Lovestruck ass, she thought, a false smile plastered to her face. She hoped it was a necklace so she could strangle him with it later. She wrenched the rusty clasp open and lifted the lid …

The temple around Rohini melted with a shrill scream. Her vision went white, and the senses of her skin were gone, as if she floated in the void between worlds. There was no temple, no Toril, no Rohini.

All she knew was the song. Like a lullaby from her demon youth, the lyrics of the discordance rose, unbidden to her lips.

The heir stands divided and the inheritance will crumble,” she heard herself say, the most perfect music she had ever heard. “The dragons scrabble at the dregs.

She fought against the madness winding itself around her-she was Rohini, she was the corruptor, not the corrupted. Her vision crackled, and the temple returned in fits and spurts. Her feet were solid on the ground, the humid air clung to her skin.

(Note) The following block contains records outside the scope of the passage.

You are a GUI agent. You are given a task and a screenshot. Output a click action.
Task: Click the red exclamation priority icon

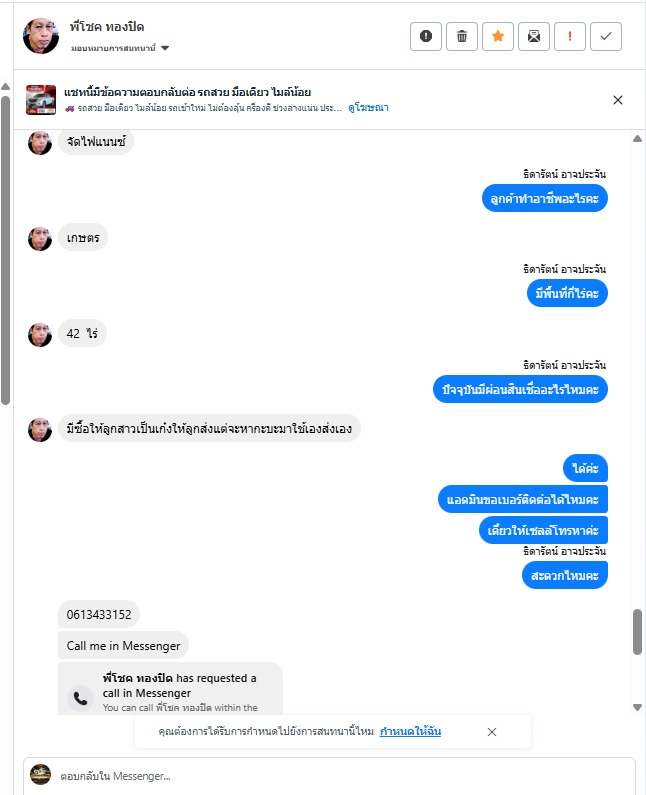click(569, 37)
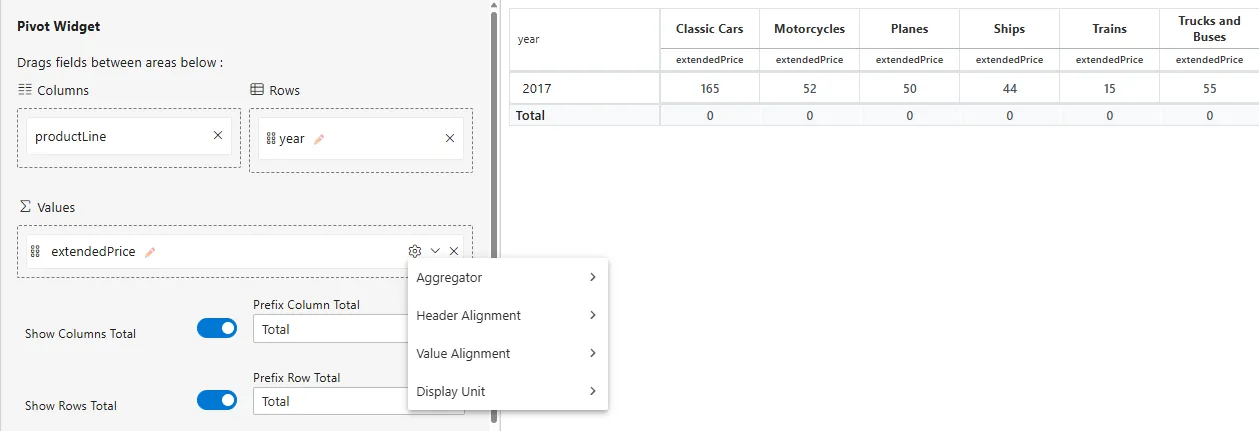The width and height of the screenshot is (1259, 431).
Task: Expand the Value Alignment submenu
Action: 507,353
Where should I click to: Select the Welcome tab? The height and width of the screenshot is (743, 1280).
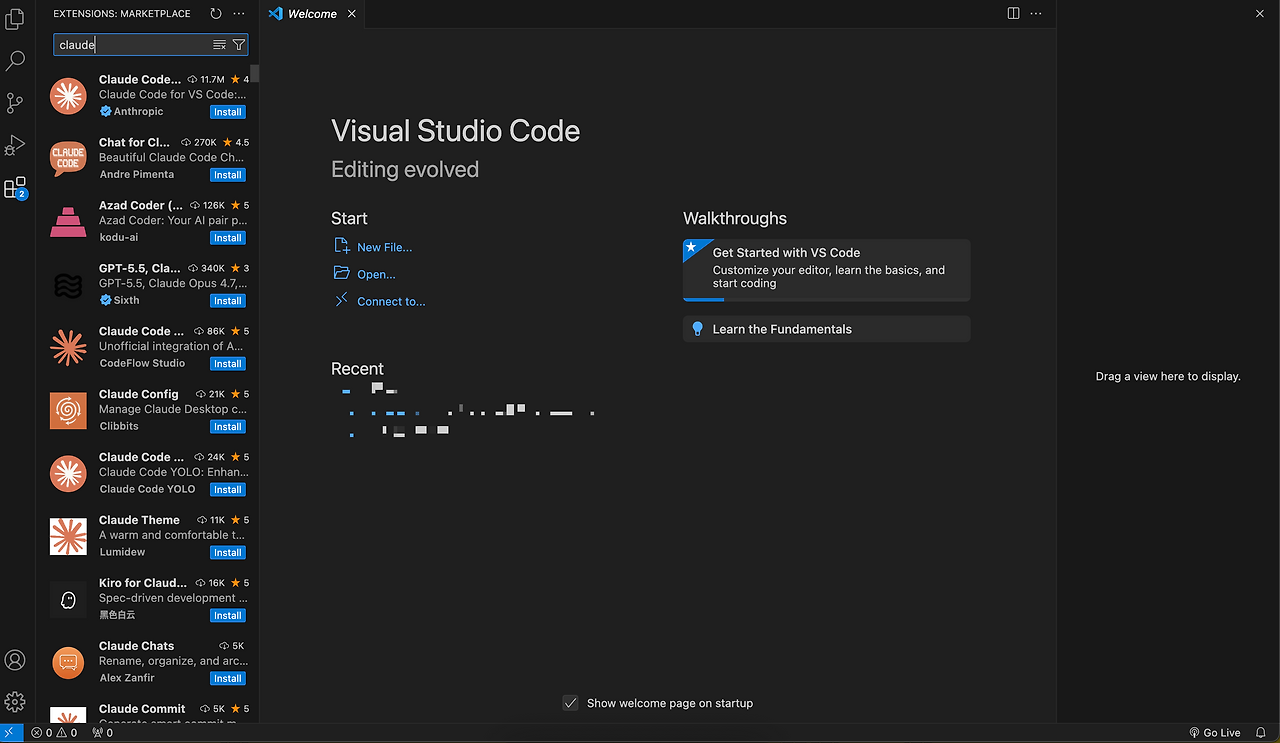coord(311,14)
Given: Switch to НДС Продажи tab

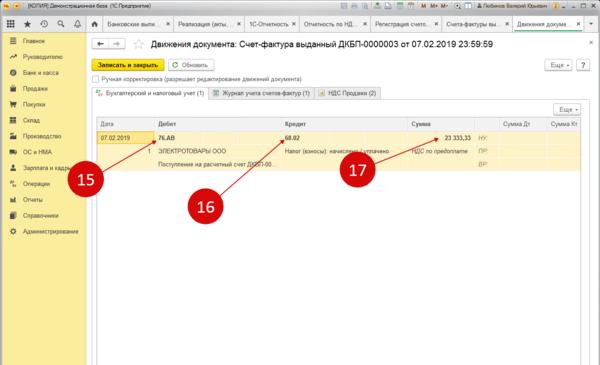Looking at the screenshot, I should click(347, 93).
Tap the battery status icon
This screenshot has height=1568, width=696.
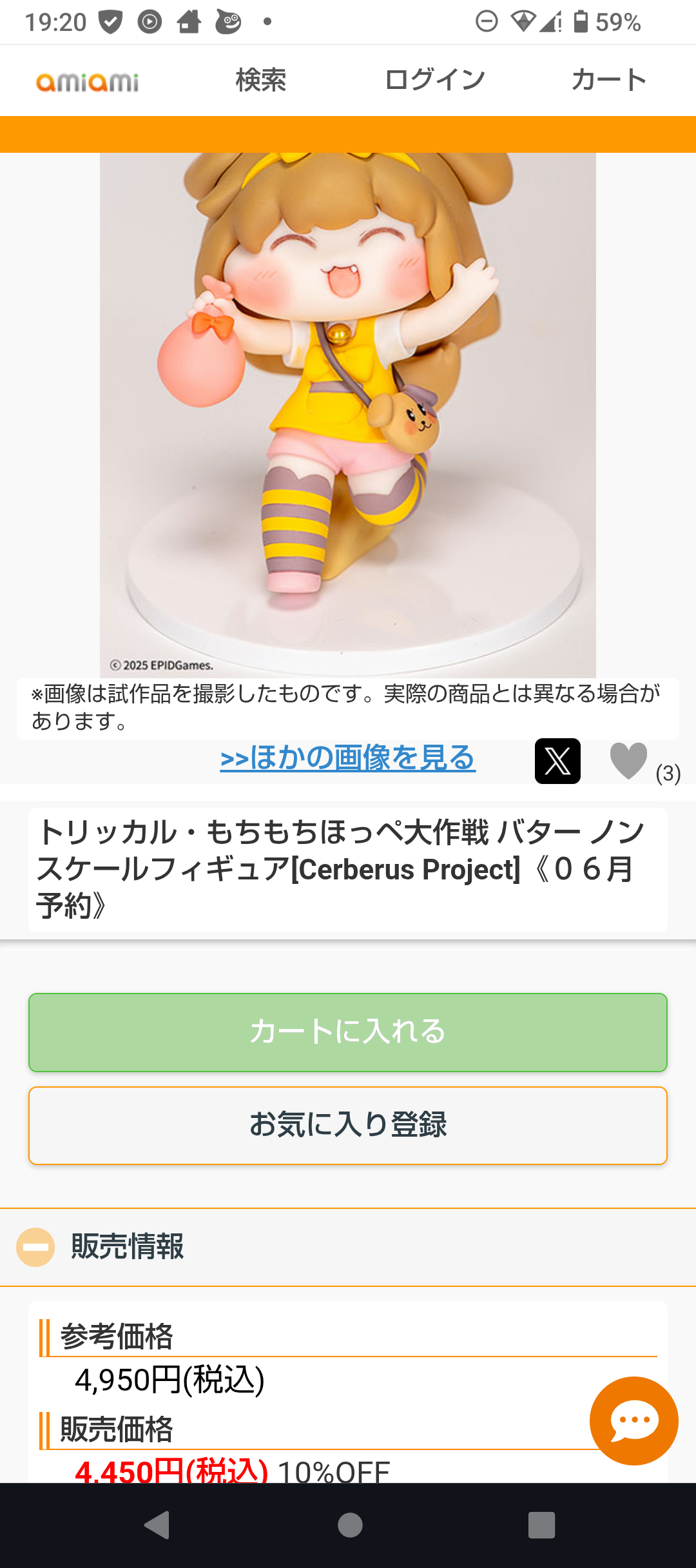tap(581, 22)
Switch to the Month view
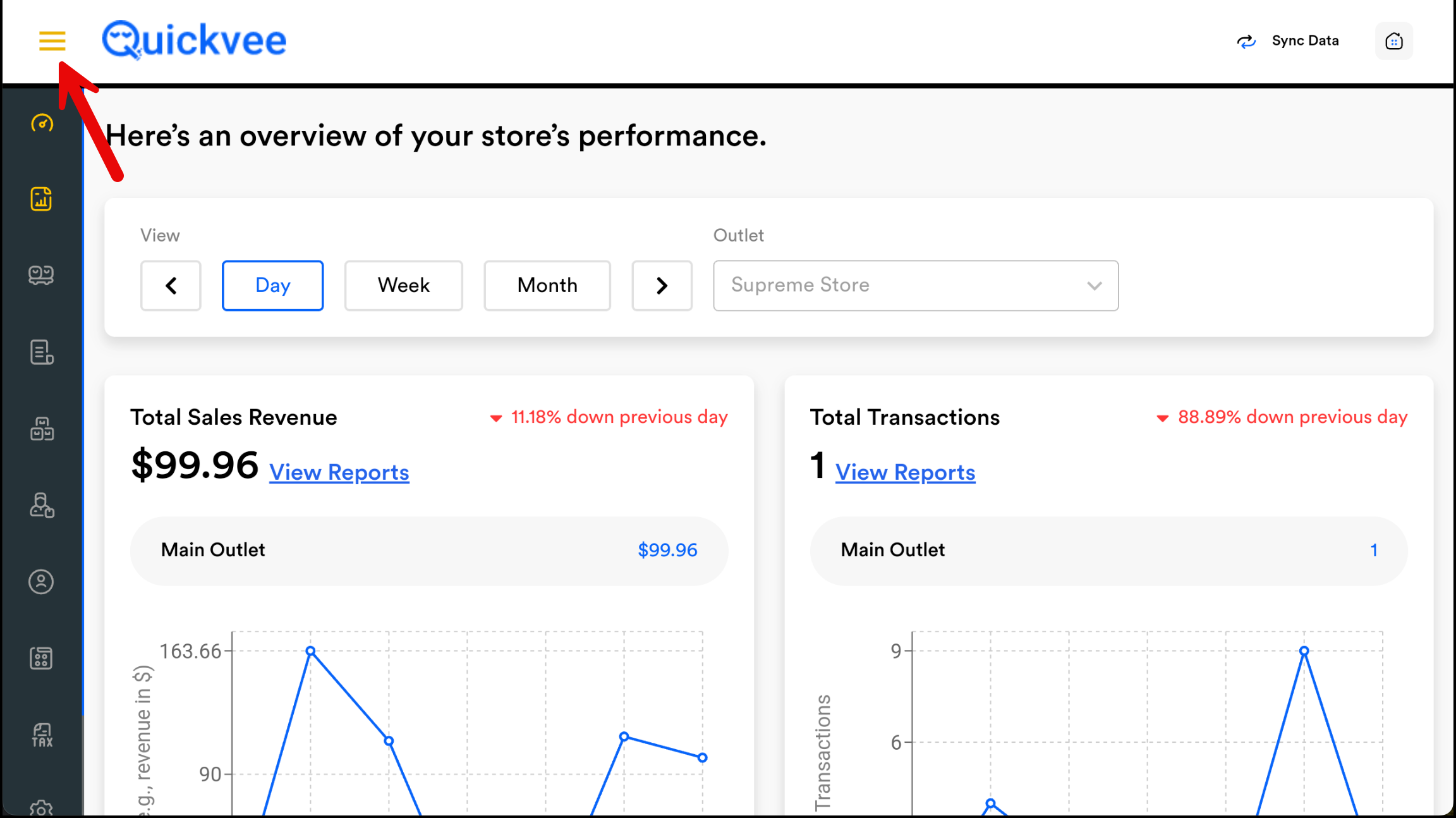The width and height of the screenshot is (1456, 818). point(547,285)
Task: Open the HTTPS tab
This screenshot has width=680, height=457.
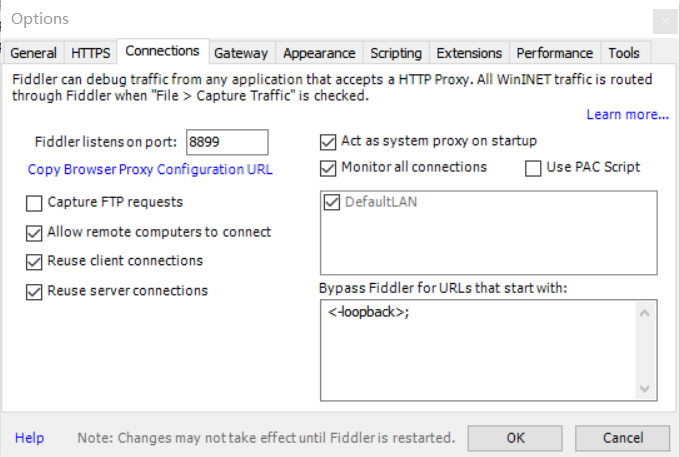Action: point(91,53)
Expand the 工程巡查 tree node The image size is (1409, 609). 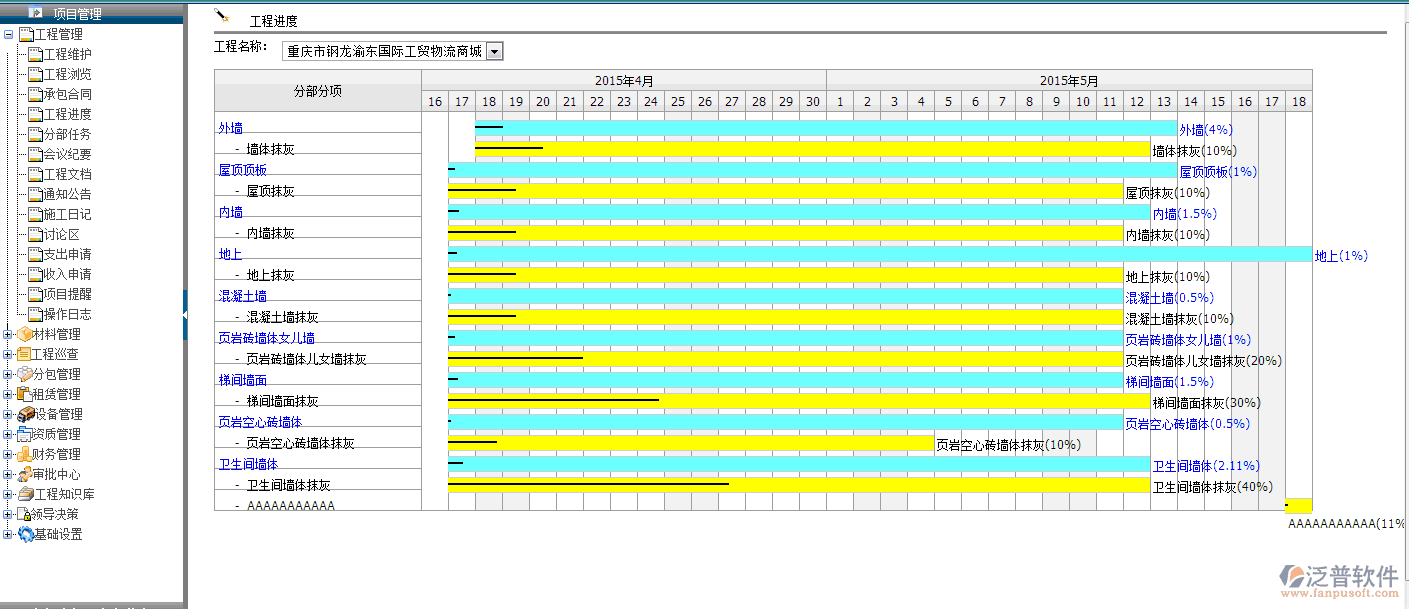[8, 354]
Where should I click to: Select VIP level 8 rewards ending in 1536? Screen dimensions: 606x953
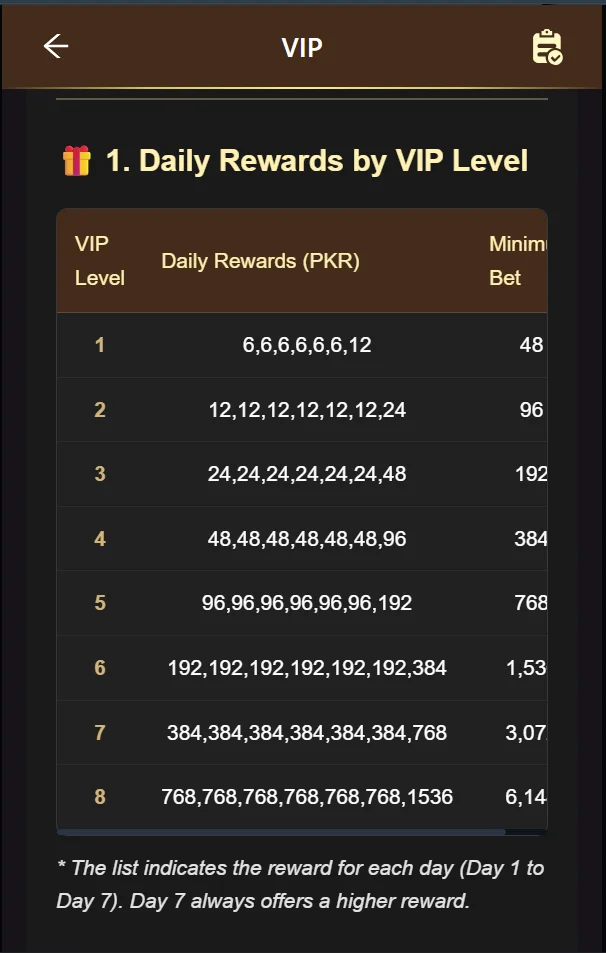[307, 797]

More words, more sounds, more images swirled in her head. Rohini clasped her forehead as her head split open and sickly light poured out.

The glistening light crawled over her skin, eating away her disguise. The plain robes became tight leather armor. Her frizzy curls became a vibrant plume of red. Her ruddy skin became coppery and smooth as silk. Veiny wings ripped from her back. Her eyes, she knew by Vartan’s astonished stare, glowed ruby.

Rohini felt her control over him snap, but she could only worry about the power trying with all its might to remake her. “Spirits surge behind the surface of the world, and they may make the land anew. But a misplaced pebble will cripple the strongest charger.

“You’re not Rohini,” Vartan said with a mad giggle. “You’re a devil.”

Rohini laughed, and the sound of her laughter blurred into the prophecies seeping up through her baser brain.

“I am Rohini!” she cried. “I am always Rohini.” She bared her teeth in a grin. “And now I am more. Such a gift.”

No, she thought, struggling to maintain herself, struggling to hold her mind together. This is not a gift, this is not Rohini. Not if I can’t control it. She had to control it. Had to think. Had to dominate her own self.

“They will want to know who sent you,” Vartan said. “They will want to know what you’re doing here.”

The words attempted to bubble out of Rohini, much as the prophecy had, but she reined them in, struggling against the force of the alien will perverting her own. She would not be the weak link.

Instead she said, “What benefits us benefits Asmodeus, and what benefits Asmodeus benefits us all.”

A slow, nervous smile curled Vartan’s mouth. “How interesting.”